Mardi 23 juin 2009

 

Le silence

Les jours passent. Et puis les semaines aussi, et puis les mois. Et c'est le silence qui s'installe. Le silence trouve sa demeure confortable. Il s'étale, prend toute la place. Il est chez lui ici. Il dit qu'il n'a besoin de rien d'autre que lui-même et il se fait la conversation tout seul. Il répète les mêmes mots vides, les mots invisibles qu'on n'entend pas, les mots inaudibles qu'on ne voit pas. Je ne connais pas l'histoire qu'il raconte, comme si je n'en faisais pas partie alors que finalement j'en suis pourtant l'héroïne. Le silence m'a laissé à la porte. Et moi je n'ai plus qu'à me taire. Exactement comme lui.

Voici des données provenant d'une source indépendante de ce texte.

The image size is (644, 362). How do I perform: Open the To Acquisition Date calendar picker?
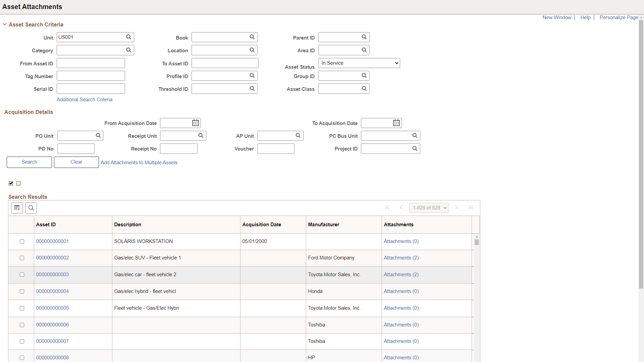point(396,123)
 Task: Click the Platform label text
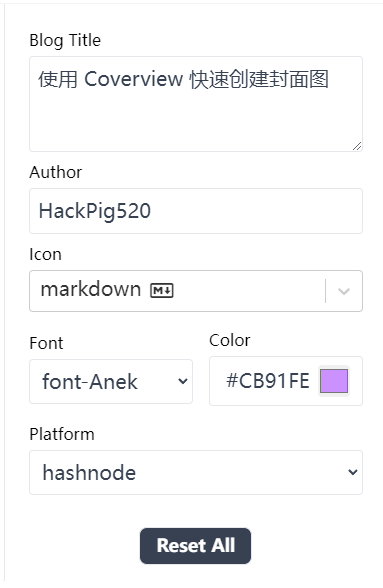coord(62,434)
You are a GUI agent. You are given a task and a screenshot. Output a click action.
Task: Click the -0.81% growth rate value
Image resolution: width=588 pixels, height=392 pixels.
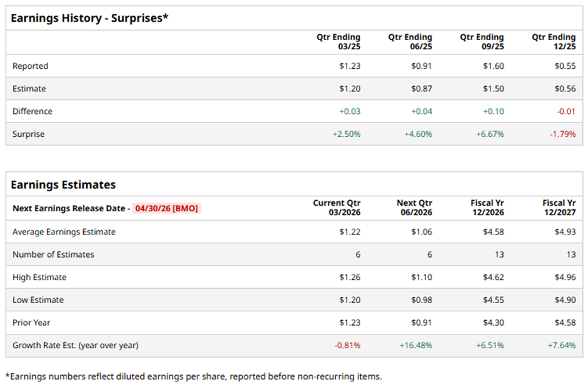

Je dis ça, mais ce n'est pas vrai. Pas vraiment. N'est-ce pas moi qui ai décidé ce silence ? N'est-ce pas moi qui ai choisi cette absence ? Les jours passent. Et je répète : il y en a marre de parler de moi. Moi, moi, et puis encore moi. J'ai besoin d'air. J'ai besoin d'espace. Je veux arrêter de me regarder dans la glace. Je veux me vivre sans me dire. Et puis les jours passent encore. J'oublie tout. J'oublie ce journal ces pages noircies qui se tournent, ces mots qui s'alignent sous mon quotidien, ces années que j'ai mises en liste sous le mot "Sommaire". J'oublie tout, tout l'habitude d'ouvrir le logiciel de mise en ligne, le formatage à la main des liens web, et puis surtout vous, vous tous, mes lecteurs.

Au début, je suis presque soulagée. Plus d'obligations, et à la place du temps gagné. Mon nombril a presque disparu. Ce n'est plus qu'un tout petit point minuscule au milieu de mon ventre. J'oublie de le regarder. Le soir, je n'écris plus ma vie dans ma tête. A midi, je ne vole plus le temps pour me raconter au fil du clavier. Je me dis que je respire enfin. Vivre sans s'écrire, c'est vivre sans poser ces questions qui retiennent, sans regarder ces visages qui vieillissent, sans tordre le temps qui passe. Vivre sans s'écrire, c'est vivre au jour le jour. Sans attache. Enfin presque.

Au début, donc, mon silence me plaît. Avec le temps gagné, je peux me mettre enfin à écrire. Je veux dire : à écrire vraiment. Au lieu de raconter ma vie dans ma tête, le soir avant de m'endormir, je fais défiler des histoires. Je me dis : "et si j'inventais un personnage qui faisait ça, et puis ça". Je m'interroge : "que va-t-il lui arriver à ce personnage ? " Je rature : "non, la première personne ne va pas, il faut une narration à la troisième personne du singulier et à l'imparfait, c'est certain". Je noircis des pages. Mais ce ne sont plus les mêmes qu'avant. Ce sont des pages blanches du logiciel de traitement de texte. En haut, il y a un titre, et en bas, tout en bas, une date. Je m'envoie les fichiers par mail, les imprime, les relis, les relis encore, les corrige. Et puis. Et puis quoi ?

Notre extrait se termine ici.